A pilot can look successful when it is controlled. The trouble starts when the institution tries to scale. Which content can Copilot access? Which sites are overshared? Which files lack sensitivity labels? Which Teams still have external guests? Which workspaces are ownerless? Which departments are sitting on ten years of content no one has reviewed because “we might need it someday,” the official motto of digital hoarding?

These are operational blockers.

Institutions preparing for Copilot need controlled provisioning so new Teams and SharePoint sites are created with the right structure from the start. They need clear ownership so every workspace has someone responsible for content, membership, and lifecycle. They need automated lifecycle management so inactive workspaces can be reviewed, renewed, archived, or removed. They need visibility into usage and sharing patterns so IT can see risk, sprawl, and oversharing.

The key is to govern the environment before the content piles up, not after. Higher education cannot manually retrofit governance onto every Team, site, library, and workspace after years of organic growth. That approach is slow, painful, and usually accompanied by a spreadsheet large enough to qualify as infrastructure.

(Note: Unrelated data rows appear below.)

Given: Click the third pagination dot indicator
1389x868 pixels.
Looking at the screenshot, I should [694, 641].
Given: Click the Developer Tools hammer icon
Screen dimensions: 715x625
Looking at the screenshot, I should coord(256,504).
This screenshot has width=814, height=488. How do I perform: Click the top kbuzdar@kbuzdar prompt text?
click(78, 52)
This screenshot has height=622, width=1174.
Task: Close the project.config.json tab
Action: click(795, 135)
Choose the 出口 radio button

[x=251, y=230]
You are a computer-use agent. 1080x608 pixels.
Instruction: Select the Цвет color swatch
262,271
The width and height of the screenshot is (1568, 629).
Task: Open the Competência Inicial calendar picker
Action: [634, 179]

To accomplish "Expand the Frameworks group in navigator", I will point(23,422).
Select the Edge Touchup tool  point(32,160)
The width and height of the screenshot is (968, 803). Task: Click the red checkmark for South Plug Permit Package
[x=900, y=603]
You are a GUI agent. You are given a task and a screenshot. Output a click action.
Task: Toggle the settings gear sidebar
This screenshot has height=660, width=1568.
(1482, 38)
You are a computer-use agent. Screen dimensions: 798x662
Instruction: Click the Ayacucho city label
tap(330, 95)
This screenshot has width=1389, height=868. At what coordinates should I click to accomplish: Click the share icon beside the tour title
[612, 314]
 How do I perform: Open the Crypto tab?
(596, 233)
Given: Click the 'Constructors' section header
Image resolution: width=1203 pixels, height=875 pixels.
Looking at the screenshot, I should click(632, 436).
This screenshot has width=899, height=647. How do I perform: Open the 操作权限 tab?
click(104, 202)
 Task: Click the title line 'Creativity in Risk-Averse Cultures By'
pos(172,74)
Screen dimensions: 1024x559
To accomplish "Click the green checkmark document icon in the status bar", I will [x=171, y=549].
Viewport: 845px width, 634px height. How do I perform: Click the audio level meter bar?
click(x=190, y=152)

The problem is not that Microsoft gives institutions nothing. The problem is that Microsoft gives them fragments. Copilot readiness, tenant cleanup, storage optimization, sensitivity labels, access reviews, and lifecycle management are often treated as separate initiatives when they are symptoms of one larger issue: Microsoft 365 collaboration has scaled faster than governance.

Native Microsoft tools can surface parts of the problem, but they often fall short at higher-ed scale. SharePoint Advanced Management includes access reviews, but site access reviews are capped at 1,000 per calendar month from the permissions report, with PowerShell required beyond 100 sites. Orchestry review policies are recurring, automated, uncapped, and include escalation. That gap is the difference between finding governance issues and operationalizing governance at campus scale.

Orchestry helps close that gap.

With Orchestry, institutions can support open collaboration while applying the controls needed for AI readiness: guided provisioning, consistent templates, ownership accountability, lifecycle reviews, sharing visibility, and archival strategies that reduce storage pressure and improve Copilot grounding.

Higher education cannot pause collaboration while IT cleans the tenant. Faculty still need to teach. Researchers still need to collaborate. Staff still need to run the institution. Students still need support.

The University of Waikato offers a strong example. With Orchestry, staff could create and manage Teams without bottlenecks, while IT gained the controls needed to keep collaboration governed. The university saved approximately 75 IT hours per month and identified 36% of existing workspaces for archiving or removal.

Copilot readiness does not start with AI enthusiasm. It starts with governance maturity.

Copilot can be transformative for higher education. But Copilot is not a substitute for governance. It is a reason to finally take governance seriously.

Because Copilot may be ready for campus. But if your Microsoft 365 tenant is cluttered, overshared, unlabeled, ownerless, and stale, the tenant is not ready for Copilot.